Article |
※

= Jail Bharo Andolan =

Jail Bharo Andolan is a method of protesting for a cause wherein protesters voluntarily let themselves get arrested in order to fill the jails of the authority. In India this tactic is commonly used in a peaceful way to protest against the authorities.

==During Indian freedom movement==
In the protests for Indian freedom movement, Jail Bharo Andolan was used many times by protesters including Mahatma Gandhi and Chaudhary Charan Singh

==During Jan Lokpal Bill, 2011==
Social activist Anna Hazare, has said that the Jail Bharo Andolan will begin on April 13, if the government fails the Jan Lokpal Bill. The 74-year-old leader, who was on a fast-unto-death at the Jantar Mantar in New Delhi from April 5, 2011, told the media that people of India would take to the streets. Millions of Indians are supporting him. Hazare announced that jail bharo will be taken up on April 13, 2011. However, he did not proceed with the movement as the Government of India ordered a Joint Parliamentary Committee to draft the bill and to present it in the Parliament in its monsoon session.

※

To-do list |
(1) According to the article on Jail Bharo Andolan, on what date did Anna Hazare announce that jail bharo would be taken up?
(2) For each statement, say whether it agrees with the article on Jail Bharo Andolan: (a) Protesters in this method let themselves be arrested voluntarily. (b) Anna Hazare went ahead with the jail bharo movement in April 2011. (c) Anna Hazare's fast at Jantar Mantar began on April 5, 2011.

※

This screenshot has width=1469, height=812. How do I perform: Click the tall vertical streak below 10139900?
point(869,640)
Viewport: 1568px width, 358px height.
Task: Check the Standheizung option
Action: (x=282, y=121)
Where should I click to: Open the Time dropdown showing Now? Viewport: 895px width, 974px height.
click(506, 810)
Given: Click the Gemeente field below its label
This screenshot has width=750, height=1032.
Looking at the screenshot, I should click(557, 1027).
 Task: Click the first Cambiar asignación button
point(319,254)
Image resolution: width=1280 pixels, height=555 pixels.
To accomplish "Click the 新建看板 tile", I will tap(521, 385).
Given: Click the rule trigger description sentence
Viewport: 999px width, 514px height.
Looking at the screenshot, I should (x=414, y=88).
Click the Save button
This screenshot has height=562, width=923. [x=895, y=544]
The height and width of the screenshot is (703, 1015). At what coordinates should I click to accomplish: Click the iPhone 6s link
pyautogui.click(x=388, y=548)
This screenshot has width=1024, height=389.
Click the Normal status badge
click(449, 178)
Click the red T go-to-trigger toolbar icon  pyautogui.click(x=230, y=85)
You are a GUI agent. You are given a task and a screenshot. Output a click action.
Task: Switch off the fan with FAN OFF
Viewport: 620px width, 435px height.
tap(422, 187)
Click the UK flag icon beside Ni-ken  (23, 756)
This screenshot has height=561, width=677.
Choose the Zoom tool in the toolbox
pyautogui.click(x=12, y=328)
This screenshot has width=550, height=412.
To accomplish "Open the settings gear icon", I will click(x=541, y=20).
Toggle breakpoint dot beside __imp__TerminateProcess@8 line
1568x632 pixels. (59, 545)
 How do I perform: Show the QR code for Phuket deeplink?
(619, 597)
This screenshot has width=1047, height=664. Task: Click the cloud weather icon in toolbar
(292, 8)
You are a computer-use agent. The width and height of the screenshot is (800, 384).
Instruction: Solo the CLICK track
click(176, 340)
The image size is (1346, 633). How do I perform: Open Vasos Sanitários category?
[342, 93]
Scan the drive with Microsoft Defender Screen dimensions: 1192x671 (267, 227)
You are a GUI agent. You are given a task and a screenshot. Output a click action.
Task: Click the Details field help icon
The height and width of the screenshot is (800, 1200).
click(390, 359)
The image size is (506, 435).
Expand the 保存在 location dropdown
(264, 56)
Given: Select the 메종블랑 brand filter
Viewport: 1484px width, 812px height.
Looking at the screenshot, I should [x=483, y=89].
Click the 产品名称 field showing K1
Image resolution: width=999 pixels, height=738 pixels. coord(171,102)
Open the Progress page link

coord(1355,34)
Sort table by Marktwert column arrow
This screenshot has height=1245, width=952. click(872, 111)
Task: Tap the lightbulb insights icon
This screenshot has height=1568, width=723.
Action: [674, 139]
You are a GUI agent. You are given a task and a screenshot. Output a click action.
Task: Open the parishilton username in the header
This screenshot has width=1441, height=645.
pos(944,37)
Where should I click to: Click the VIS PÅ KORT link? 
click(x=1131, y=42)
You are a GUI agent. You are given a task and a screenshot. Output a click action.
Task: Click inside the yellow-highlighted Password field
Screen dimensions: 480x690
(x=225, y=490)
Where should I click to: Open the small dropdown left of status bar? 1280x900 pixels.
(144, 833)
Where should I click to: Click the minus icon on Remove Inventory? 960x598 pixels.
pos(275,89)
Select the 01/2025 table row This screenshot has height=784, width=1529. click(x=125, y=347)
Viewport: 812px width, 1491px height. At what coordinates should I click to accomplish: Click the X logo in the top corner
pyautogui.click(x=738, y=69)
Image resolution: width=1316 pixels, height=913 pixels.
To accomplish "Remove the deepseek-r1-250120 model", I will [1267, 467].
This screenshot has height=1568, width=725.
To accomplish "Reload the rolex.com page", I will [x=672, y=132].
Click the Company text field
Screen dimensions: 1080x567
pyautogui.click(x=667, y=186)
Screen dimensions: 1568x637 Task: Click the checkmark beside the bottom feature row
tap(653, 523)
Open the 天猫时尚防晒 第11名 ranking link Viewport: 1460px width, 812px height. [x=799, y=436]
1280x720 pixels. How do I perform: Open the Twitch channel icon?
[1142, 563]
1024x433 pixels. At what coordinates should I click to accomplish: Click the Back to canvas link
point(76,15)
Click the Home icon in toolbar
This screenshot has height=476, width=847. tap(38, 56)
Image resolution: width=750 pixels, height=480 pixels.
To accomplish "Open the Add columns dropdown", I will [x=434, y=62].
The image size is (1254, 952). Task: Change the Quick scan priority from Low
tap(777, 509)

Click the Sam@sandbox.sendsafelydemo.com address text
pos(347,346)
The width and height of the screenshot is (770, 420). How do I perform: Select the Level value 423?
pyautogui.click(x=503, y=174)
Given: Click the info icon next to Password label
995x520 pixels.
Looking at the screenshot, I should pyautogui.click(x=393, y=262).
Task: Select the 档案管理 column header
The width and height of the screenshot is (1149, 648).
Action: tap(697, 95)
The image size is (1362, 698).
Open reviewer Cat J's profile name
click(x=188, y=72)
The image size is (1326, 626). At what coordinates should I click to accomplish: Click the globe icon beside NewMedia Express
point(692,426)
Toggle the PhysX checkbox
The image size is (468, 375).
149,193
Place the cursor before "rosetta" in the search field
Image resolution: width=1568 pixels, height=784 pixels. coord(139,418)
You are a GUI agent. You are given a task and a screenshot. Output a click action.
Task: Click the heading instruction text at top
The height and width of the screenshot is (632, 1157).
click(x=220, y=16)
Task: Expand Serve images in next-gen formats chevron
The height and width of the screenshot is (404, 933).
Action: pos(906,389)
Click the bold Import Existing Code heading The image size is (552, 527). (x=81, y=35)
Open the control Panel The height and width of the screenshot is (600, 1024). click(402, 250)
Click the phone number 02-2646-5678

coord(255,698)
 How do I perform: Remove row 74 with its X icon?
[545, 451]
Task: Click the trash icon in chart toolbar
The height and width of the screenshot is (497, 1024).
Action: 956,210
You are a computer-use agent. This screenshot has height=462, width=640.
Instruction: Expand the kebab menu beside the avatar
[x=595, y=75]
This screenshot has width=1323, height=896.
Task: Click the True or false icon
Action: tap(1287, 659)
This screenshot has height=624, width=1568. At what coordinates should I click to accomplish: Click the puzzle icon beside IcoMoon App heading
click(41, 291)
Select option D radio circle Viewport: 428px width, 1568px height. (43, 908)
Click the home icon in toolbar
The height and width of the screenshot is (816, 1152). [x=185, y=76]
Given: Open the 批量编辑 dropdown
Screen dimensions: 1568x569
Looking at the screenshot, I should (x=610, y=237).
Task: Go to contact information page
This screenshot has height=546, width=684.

※

Answers given |
(1) April 13, 2011.

(2)
(a) Yes: "protesters voluntarily let themselves get arrested in order to fill the jails of the authority."
(b) No: "he did not proceed with the movement."
(c) Yes: "who was on a fast-unto-death at the Jantar Mantar in New Delhi from April 5, 2011."